Quelle déception la saison passée. Après une année 2015-2016 couronnée d’une sélection au All-Star Game, le pivot de 24 ans a sombré dans l’inefficacité. Pire qu’une absence de progrès, c’est même une régression que nous a proposé Drummond, entraînant avec lui l’ensemble des Pistons. Dans son sillage, Detroit a manqué les Playoffs pour la dernière saison au Palace Auburn Hills, une hérésie pour une franchise mythique. Sous la houlette de Stan Van Gundy, Dédé doit retrouver son meilleur niveau.

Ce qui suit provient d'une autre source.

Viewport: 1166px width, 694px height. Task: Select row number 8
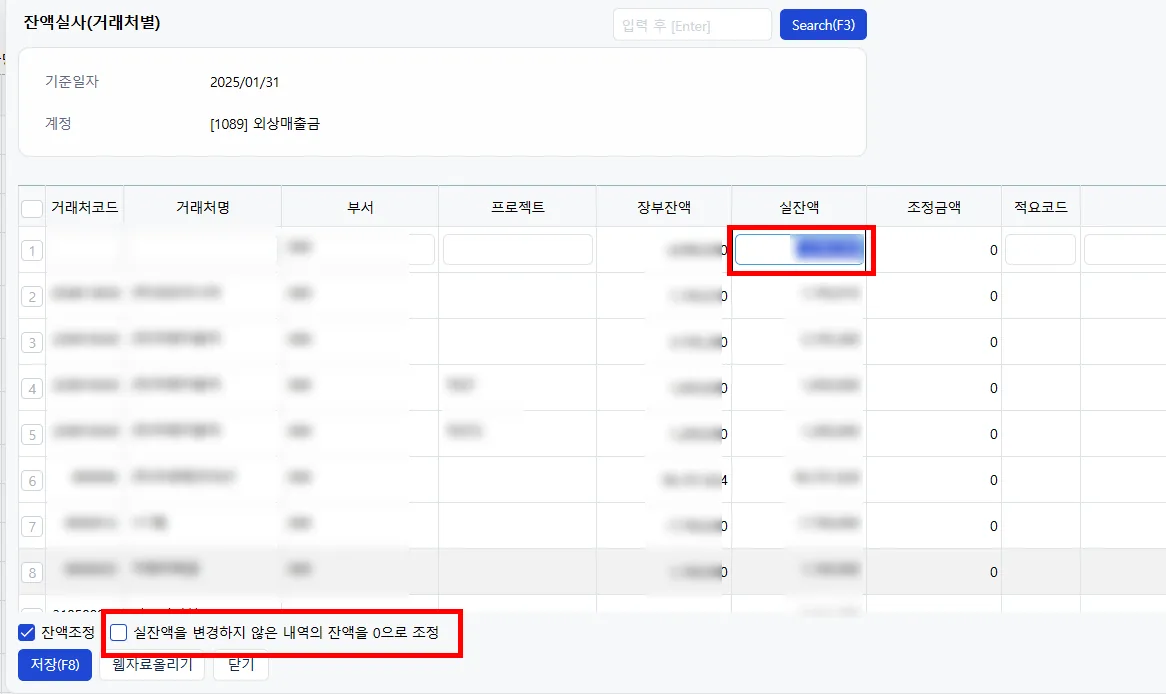pyautogui.click(x=32, y=573)
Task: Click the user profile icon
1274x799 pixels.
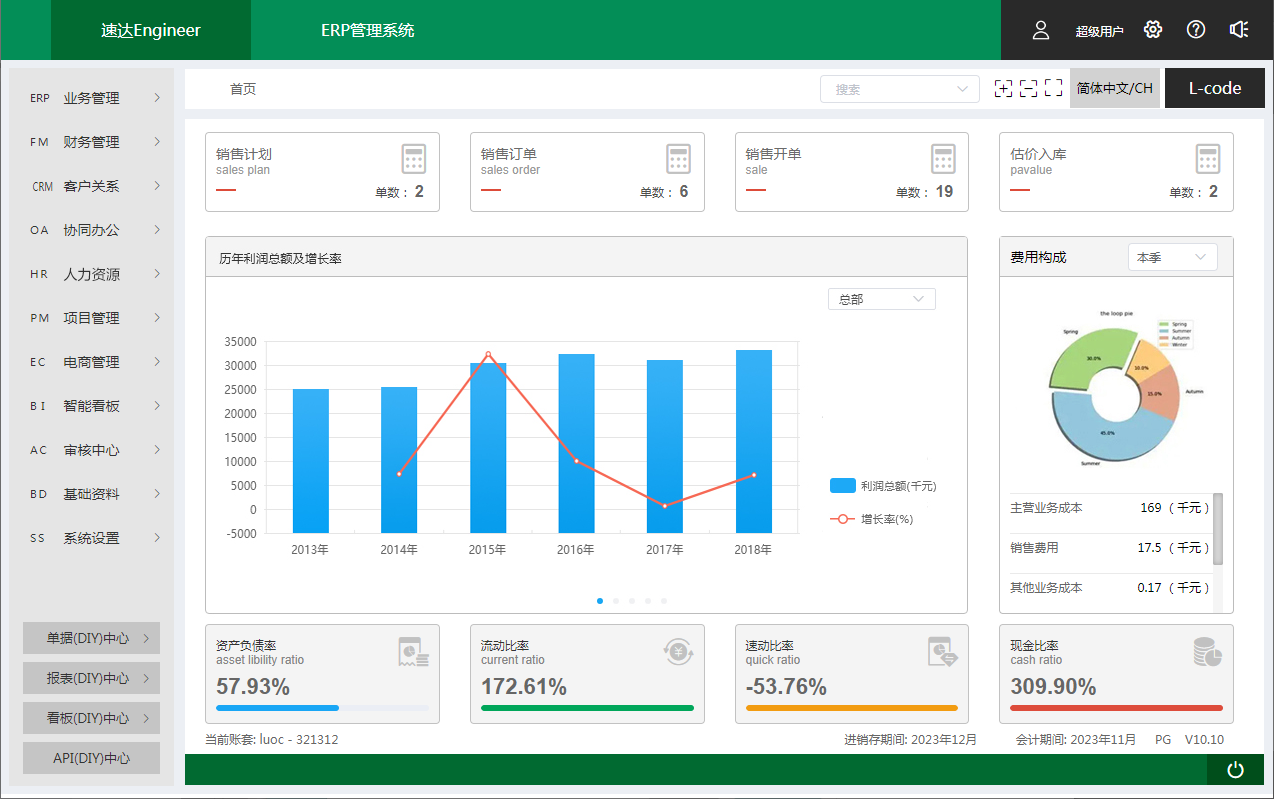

Gros rebondeur, il est surtout attendu en défense, où il reste moyen malgré des prédispositions athlétiques dingues. En attaque, ses performances sont fortement dépendantes des meneurs, en particulier Reggie Jackson. Alors, un retour au All-Star Game pour Drummond ? Il va falloir se remuer, car ce ne sera pas facile au milieu de Whiteside et Embiid.

Indiana Pacers – Myles Turner

Un autre pivot, un autre registre. A 21 ans, le 11ème choix de la Draft 2015 se voit remettre les clés de la franchise d’Indianapolis après le départ de Paul George. Doté de qualités techniques certaines, Turner doit encore progresser, et à vitesse grand V. Leadership, régularité offensive, progrès défensifs, les points d’amélioration sont nombreux pour le garçon, dont dépendra partiellement l’avenir de la franchise. Le nouveau Franchise Player, c’est lui ; l’avenir de la franchise, c’est lui. S’il dispose d’un peu de temps et de laxisme étant donné l’effectif qui l’entoure, il est aujourd’hui temps pour Myles Turner de passer un cap. Rendez-vous en fin de saison pour savoir si les Pacers peuvent miser sur lui définitivement.

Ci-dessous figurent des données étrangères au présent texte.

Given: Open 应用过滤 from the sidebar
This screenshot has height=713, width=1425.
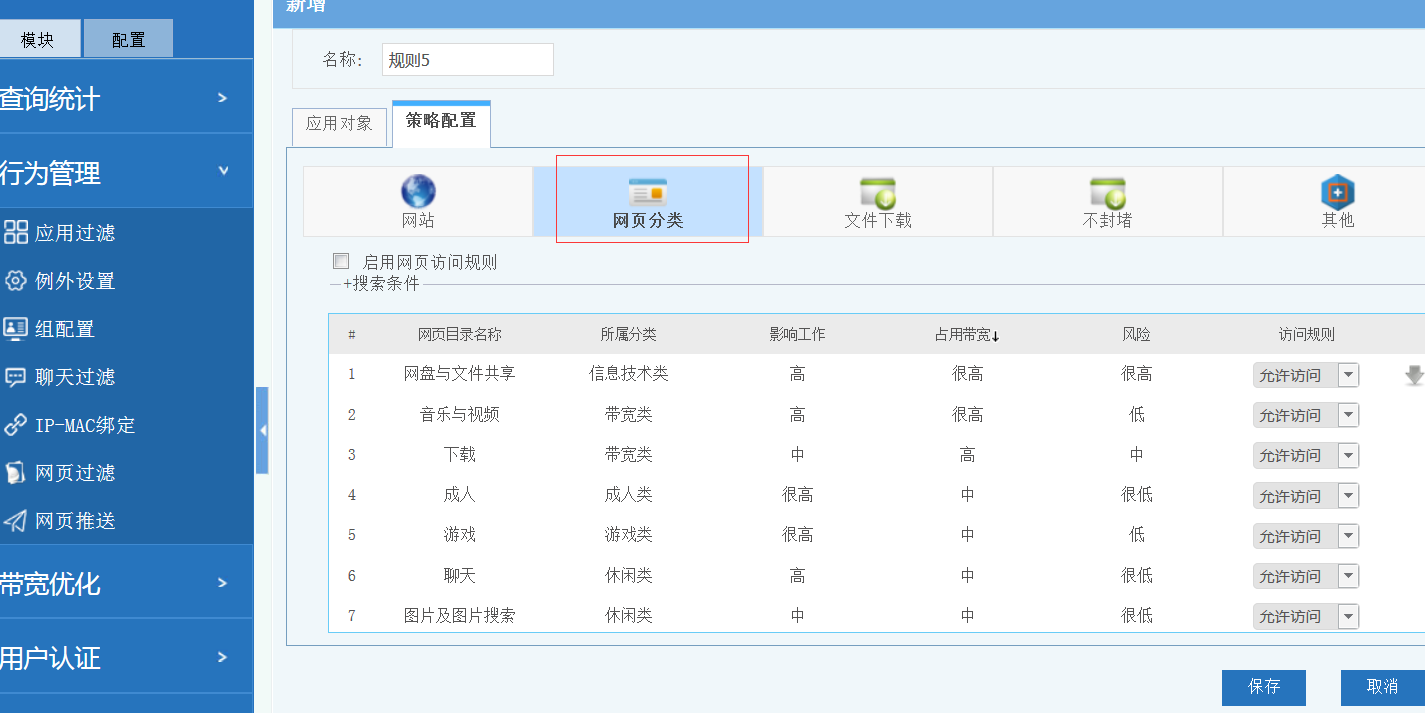Looking at the screenshot, I should tap(74, 233).
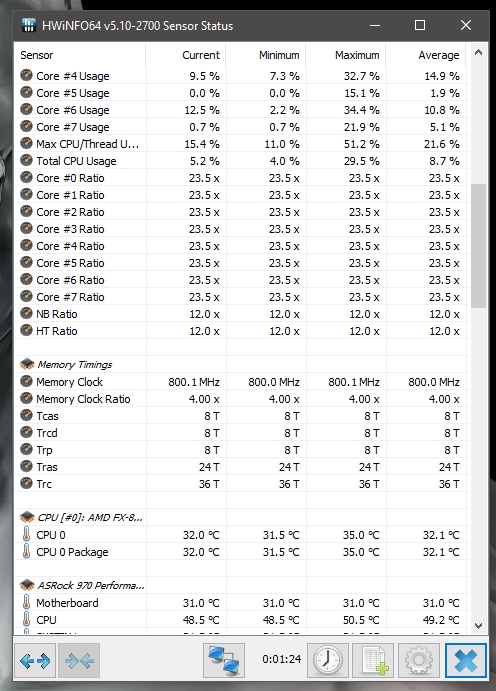
Task: Click the scrollbar down arrow
Action: [478, 625]
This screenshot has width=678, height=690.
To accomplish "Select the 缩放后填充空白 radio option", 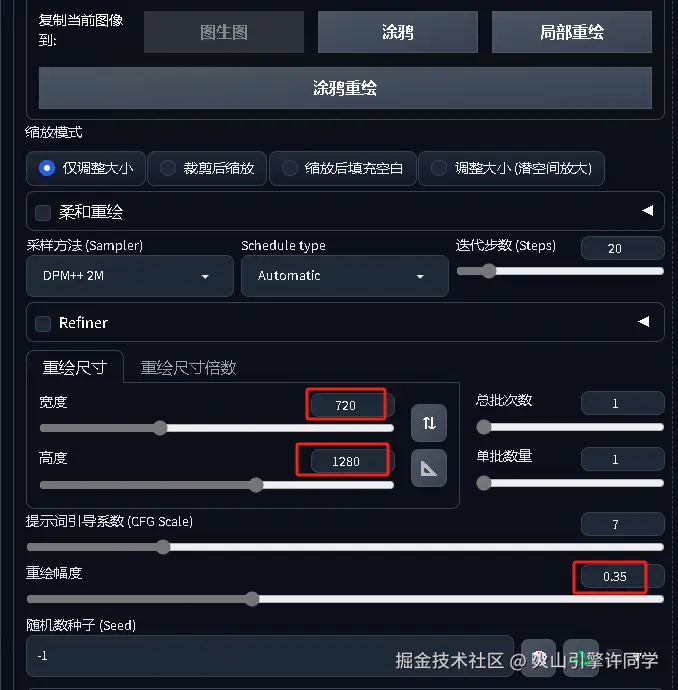I will click(x=343, y=168).
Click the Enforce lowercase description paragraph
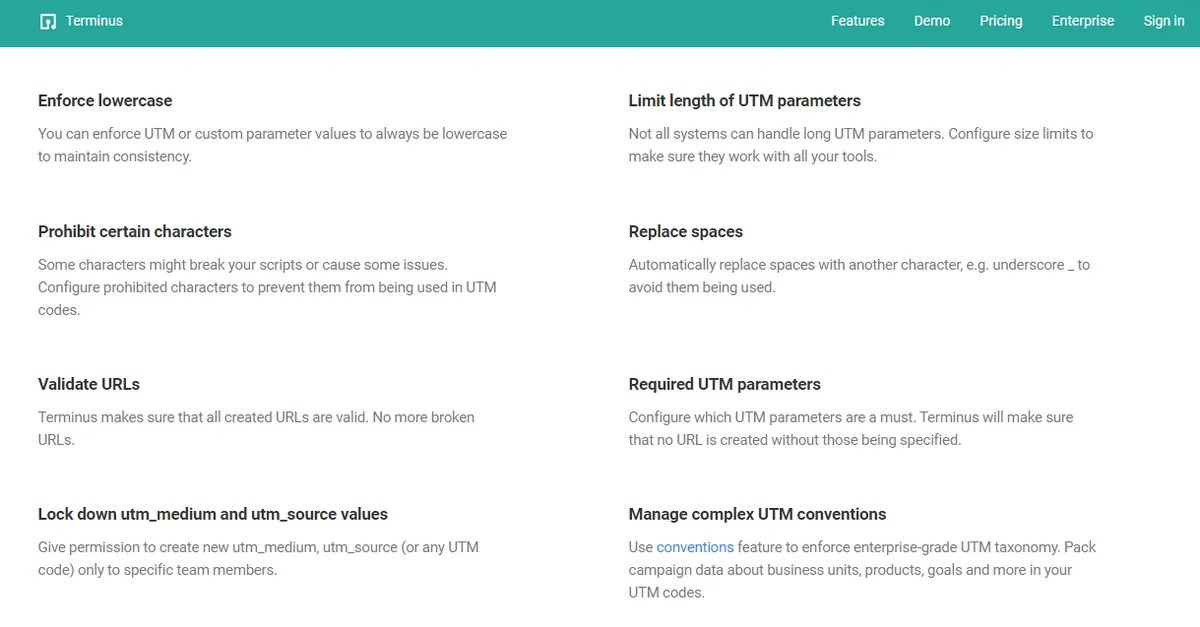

Miami Heat – Justise Winslow

Sa saison 2016-2017 a été gâchée par une vilaine blessure, mais l’ailier avait laissé entrevoir toutes ses capacités depuis sa Draft en 2015. Sélectionné juste avant Myles Turner (10ème), il était alors considéré comme un potentiel steal de cette cuvée. Alors cette saison, Winslow devra effectuer un retour en fanfare, et accompagner le duo Dragić – Whiteside avec brio. L’objectif ? Éviter au Heat un parcours du combattant semblable à celui de l’année passée, et s’assurer un fauteuil en Playoffs. Pour cela, Justise devra mettre à profit ses incroyables qualités physiques pour passer un cap en défense notamment. En attaque, la régularité et l’adresse seront les principaux points à scruter, déterminants dans sa réussite et celle de Miami.

Milwaukee Bucks – Khris Middleton

Pas de Giannis ici. Il est déjà partout, alors parlons un peu d’un joueur souvent sous-estimé. Middleton, c’est un superbe défenseur doublé d’un shooteur fiable. Un homme discret en somme, mais tellement essentiel dans la réussite des jeunes Bucks la saison passée. Et en parlant de jeunesse, l’arrière arrive à maturité justement. A 26 ans, il est en passe de devenir un taulier du vestiaire, un leader sur lequel les Daims doivent s’appuyer pour avancer. On espère donc un peu plus de visibilité en attaque pour Khris, et la poursuite de ses remarquables efforts défensifs. Avec à la clé, la reconnaissance qu’il mérite ? Malheureusement, on ne peut pas le garantir, car le garçon semble voué à être un héros de l’ombre. Mais on espère pourtant, et on a hâte de voir la place qu’il tiendra dans une éventuelle progression des Bucks.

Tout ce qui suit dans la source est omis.